Excerpt:
══════════════════════════════
The comic has been collected into fifteen print volumes as of April 2019, and a sixteenth volume has been announced.

The online comic concluded in July 2020 at the end of the twentieth volume, with an announcement by Tayler that the main story was complete, though spin-offs might be expected in the future.[3]


The story primarily centers on Captain Kaff Tagon, his mercenary crew, Tagon's Toughs, and their roles as members in a for-profit military organization. Various story lines have the crew swept into conflicts on a single planet, a galaxy-spanning apocalyptic crisis or intergalactic war.

In the distant future of Schlock Mercenary's setting, many changes face Terran society. Faster-than-light travel is attained, alien races are contacted, and technology has radical improvements.

Alien species varied from fairly humanoid to almost-unrecognizable. There are carbosilicate amorphs with no easily definable limbs or organs (the eponymous Sgt. Schlock), eight-limbed Gatekeepers, two-bodied Uklakk, and the unknowable Pa'anuri, beings made of dark matter.

The number of sapient species descended from terran stock increased as Earth's genetic engineers refined their craft. Enhanced chimpanzees, gorillas, orangutans, dolphins, snakes and two species of sentient elephant have citizenship. Genetic enhancement of the human population resulted in the purple-skinned photosynthetic "Purps", along with general improvements to the population.
══════════════════════════════
Exercises:
1) Name each alien species that the Schlock Mercenary excerpt gives as an example.
2) Write the next part of the Schlock Mercenary excerpt, picking up after its final sentence.
The source data has no connection to the Schlock Mercenary excerpt.

(Source data)
══════════════════════════════
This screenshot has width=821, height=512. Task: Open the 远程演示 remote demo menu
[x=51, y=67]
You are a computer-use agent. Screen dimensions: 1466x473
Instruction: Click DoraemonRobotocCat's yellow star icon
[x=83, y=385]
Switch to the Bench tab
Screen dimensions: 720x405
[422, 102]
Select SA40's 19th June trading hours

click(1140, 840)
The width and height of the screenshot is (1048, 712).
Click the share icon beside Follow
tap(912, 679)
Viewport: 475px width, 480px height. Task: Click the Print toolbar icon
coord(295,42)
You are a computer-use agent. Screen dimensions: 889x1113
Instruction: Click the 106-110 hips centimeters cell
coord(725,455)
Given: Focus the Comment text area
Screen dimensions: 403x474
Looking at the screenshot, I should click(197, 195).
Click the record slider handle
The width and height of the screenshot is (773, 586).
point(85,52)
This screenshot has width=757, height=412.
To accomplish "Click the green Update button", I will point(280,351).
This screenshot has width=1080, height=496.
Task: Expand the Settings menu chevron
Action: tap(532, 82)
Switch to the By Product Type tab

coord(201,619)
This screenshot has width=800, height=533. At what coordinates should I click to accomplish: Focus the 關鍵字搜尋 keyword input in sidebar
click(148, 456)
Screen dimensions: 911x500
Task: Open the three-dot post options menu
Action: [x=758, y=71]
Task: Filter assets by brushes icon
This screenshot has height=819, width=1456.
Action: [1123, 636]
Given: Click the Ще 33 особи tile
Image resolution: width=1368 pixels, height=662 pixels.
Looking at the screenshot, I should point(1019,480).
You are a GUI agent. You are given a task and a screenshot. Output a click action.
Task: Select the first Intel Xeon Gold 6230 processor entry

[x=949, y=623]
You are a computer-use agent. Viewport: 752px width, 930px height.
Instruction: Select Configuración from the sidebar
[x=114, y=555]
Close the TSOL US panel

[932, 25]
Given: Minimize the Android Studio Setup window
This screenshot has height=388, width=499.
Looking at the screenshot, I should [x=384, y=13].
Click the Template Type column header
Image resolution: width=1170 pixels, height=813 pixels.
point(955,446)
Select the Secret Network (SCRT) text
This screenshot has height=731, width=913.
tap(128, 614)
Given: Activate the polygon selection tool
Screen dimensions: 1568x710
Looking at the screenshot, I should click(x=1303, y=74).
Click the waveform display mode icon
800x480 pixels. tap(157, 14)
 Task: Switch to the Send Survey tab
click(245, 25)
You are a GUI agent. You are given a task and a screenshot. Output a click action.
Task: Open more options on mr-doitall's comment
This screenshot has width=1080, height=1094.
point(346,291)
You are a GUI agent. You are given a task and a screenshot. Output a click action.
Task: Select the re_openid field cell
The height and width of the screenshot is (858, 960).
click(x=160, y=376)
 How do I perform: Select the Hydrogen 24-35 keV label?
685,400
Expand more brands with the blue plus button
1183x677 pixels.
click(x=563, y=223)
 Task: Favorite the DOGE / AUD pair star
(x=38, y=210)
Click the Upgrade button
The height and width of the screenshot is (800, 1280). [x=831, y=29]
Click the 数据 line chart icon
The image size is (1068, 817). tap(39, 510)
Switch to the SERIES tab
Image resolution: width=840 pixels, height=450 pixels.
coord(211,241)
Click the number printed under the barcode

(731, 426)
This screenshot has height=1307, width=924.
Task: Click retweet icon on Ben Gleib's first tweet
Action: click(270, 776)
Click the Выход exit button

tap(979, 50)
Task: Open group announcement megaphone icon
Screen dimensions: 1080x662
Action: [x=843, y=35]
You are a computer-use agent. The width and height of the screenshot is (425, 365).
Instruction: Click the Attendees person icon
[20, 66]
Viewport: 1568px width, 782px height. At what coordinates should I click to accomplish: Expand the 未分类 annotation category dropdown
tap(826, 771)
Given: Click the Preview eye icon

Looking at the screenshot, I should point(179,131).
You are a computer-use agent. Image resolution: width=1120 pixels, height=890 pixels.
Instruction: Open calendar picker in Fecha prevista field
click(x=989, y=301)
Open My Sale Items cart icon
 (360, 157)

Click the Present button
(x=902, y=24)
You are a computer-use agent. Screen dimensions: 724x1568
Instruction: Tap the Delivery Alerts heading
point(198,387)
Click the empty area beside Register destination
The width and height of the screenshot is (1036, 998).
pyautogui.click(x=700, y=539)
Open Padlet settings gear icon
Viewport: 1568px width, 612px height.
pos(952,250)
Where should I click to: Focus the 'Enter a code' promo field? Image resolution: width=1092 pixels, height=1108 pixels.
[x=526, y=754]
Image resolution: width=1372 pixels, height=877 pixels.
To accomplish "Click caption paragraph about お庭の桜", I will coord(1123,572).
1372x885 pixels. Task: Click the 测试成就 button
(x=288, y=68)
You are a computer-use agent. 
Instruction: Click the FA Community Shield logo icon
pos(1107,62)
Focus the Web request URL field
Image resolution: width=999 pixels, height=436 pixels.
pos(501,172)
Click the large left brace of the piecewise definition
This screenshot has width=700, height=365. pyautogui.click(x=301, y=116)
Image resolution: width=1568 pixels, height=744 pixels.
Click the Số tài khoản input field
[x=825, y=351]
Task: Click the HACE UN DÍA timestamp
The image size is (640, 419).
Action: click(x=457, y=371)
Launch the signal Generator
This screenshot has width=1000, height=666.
══════════════════════════════
Answers by item:
1) Carbosilicate amorphs, Gatekeepers, Uklakk, Pa'anuri

2)
As in many science fiction stories, technology forms a large part of Schlock Mercenary's storytelling framework. Several story arcs revolve around the political conflict surrounding rapid technological change. After a particularly complex or interesting new system is introduced to the comic, its in-comic explanation is often supplemented with a footnote.

Travel between the stars is accomplished through the use of "wormgates", large wormhole generators controlled by the enigmatic F'sherl-Ganni Gatekeepers. Within the storyline of the comic, wormgates are supplanted by the "teraport", a device allowing near-instant travel between any two points—usually as long as neither point is within range of an interdicting device. In that case, the teraporting object may be destroyed.

The F'sherl-Ganni also constructed several buuthandi, Schlock Mercenary's take on a Dyson sphere. A buuthandi is a balloon of solar-sail material around a star. Light pressure and solar wind offset the star's gravitation to keep the balloon inflated, while habitats and maintenance facilities dangling from the inner side act as ballast to balance the sails. Despite their tremendous surface area, a buuthandi provides a disproportionally small amount of livable habitat.[4] "Control cables, millions of square kilometers of slack sail material, and some very clever engineering allow the 'balloon' to compensate for (and, in some cases, mitigate) the mood swings of the contained star."[5] In the Schlock Mercenary universe, a buuthandi is about 300 million kilometers in diameter.[6] ("Buuthandi" is a shortened form of a F'sherl-Ganni phrase which, after the foul language is removed, can be roughly translated as "This was expensive to build.")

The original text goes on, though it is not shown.